**TASK TO COMPLETE**
Retype precisely the section of the data that starts at the line containing "Click the NiBK" and runs to its final line, ends included.

·····

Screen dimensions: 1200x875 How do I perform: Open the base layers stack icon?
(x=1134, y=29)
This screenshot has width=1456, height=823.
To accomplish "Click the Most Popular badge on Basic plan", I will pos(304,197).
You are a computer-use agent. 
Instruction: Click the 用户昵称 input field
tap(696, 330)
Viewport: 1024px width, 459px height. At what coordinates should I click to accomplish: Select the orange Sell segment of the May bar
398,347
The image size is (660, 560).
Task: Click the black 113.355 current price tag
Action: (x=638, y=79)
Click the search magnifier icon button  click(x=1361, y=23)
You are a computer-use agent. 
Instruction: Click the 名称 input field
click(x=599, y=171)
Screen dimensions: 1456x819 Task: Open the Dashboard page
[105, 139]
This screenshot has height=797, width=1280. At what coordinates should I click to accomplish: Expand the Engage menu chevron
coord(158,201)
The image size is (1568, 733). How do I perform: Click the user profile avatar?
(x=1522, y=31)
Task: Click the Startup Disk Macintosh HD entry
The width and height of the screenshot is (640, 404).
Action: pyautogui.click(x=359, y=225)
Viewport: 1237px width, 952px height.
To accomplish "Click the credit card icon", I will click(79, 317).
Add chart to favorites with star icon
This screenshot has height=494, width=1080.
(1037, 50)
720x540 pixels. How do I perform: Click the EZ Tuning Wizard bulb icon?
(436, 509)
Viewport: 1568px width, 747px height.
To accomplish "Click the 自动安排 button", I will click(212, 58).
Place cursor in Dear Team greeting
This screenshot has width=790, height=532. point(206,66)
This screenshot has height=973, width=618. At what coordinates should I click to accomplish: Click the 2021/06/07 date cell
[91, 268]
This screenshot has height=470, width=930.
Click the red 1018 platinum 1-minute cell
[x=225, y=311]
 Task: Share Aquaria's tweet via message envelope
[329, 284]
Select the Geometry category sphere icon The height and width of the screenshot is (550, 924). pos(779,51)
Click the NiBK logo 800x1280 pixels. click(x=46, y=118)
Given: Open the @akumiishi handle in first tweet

·····

**FINISHED TASK**
Click the NiBK logo 800x1280 pixels. click(x=46, y=118)
Given: Open the @akumiishi handle in first tweet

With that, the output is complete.